Colombian President Juan Manuel Santos noted that the most recent negotiations between the government and the left-leaning insurgent organization are the “furthest we have ever come in trying to end the war.”[4] Negotiators have agreed on three of the five issues that divide the two groups, with agreements on reparations and transitional justice outstanding. Many see Santos’ recent victory in Colombia’s presidential election as a positive sign for the prospects for peace.[5] While his victory helped the peace talks remain afloat, a number of difficult hurdles remain to any implementation of a peace agreement between the government and the FARC.

This article highlights the three most difficult hurdles that remain in an effort to assess the longevity of any agreement reached in Havana: overcoming the history of mistrust between the government and the FARC, convincing the Colombian public to back the final agreement, and implementing an agreement within the FARC’s organizational structure.
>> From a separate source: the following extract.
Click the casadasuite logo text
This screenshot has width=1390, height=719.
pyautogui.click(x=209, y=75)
Given these hurdles and despite the recent electoral success of President Santos, the Colombian government will have a difficult time eliminating the FARC and the long term threat posed by the group.

A History of Mistrust
In past negotiations, the government has been able to find common ground with the FARC. In 1984, during the negotiations that occurred under President Belisario Betancur, both sides maintained a cease-fire throughout the negotiations and the government reached an agreement with the FARC that promised agrarian reform and allowed the group to form a political party, the Patriotic Union.[6] When the next president was elected in 1986, however, the agreements generated through the negotiations process were all but ignored and as many as 3,000 members of the FARC’s political party were killed following the political transition.[7] The government, which had promised to protect the new political party, did little to stop the violence as members were killed, often by right wing paramilitary groups that had been known to work with the military.[8] In 2011, the Colombian government even admitted to ordering the assassination of Patriotic Union senator Manuel Cepeda, who was killed in 1994.[9]
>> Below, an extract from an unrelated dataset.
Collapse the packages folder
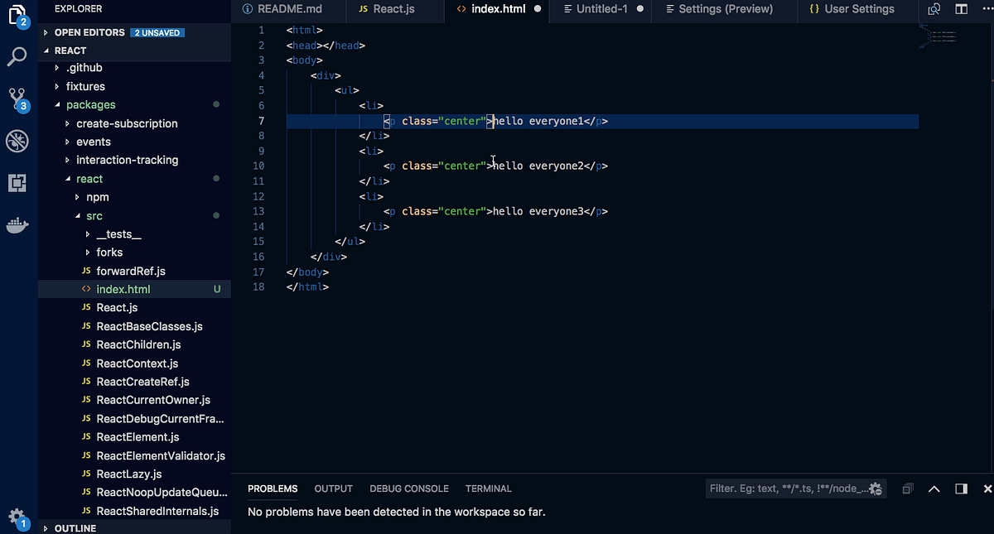994x534 pixels. (90, 104)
Given this history of broken promises following a change in political leadership and retaliation against the FARC’s attempt at political legitimacy, the strong showing of Oscar Ivan Zuluaga (a critic of the peace process) in the May 25, 2014, presidential elections and in the subsequent runoff has significant implications for the peace process.[10]
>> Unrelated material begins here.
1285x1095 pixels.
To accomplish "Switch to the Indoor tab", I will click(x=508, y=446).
After narrowly beating Santos in the first round of the 2014 Colombian presidential election, polls indicated a narrow victory was possible for Zuluaga in the runoff.[11] These results reflected the fact that support for President Santos had been declining recently as he has faced increasing criticism since his term began in 2010, particularly on the issue of peace talks with the FARC. Former President Álvaro Uribe, who oversaw the military offensive against the FARC under Plan Colombia,[12] has been one of the strongest voices against President Santos. He has criticized the president for easing off militarily and granting the FARC, whom he had worked so hard to defeat militarily, political power through the peace talks.[13]

While Santos has not gone so far as to accept the FARC’s multiple calls for a cease-fire, he has stated that given the opportunity, he would think twice about killing the FARC’s commander, Rodrigo Londoño, viewing it as a move that could intensify the violence and draw the FARC away from the negotiating table.[14] Although such a move could derail the peace talks, Santos’ public proclamation of such intentions has been unpopular, and similar comments have sparked doubt both in Santos’ leadership and the likelihood that successful negotiations could bring an end to the conflict with the FARC.

These are doubts upon which Zuluaga capitalized during the campaign, making a tough line on potential peace talks a key part of the runoff campaign.[15] Such criticism forced Santos to explicitly state that he would not allow war crimes committed by FARC members to go unpunished.[16] Santos finds himself in a difficult position politically, as any attempt to ward off the criticisms from the right may be met by criticisms from the left that he is unable to be fully trusted, as was shown in a recent article written by Ivan Marquez, a member of the FARC’s Secretariat.[17]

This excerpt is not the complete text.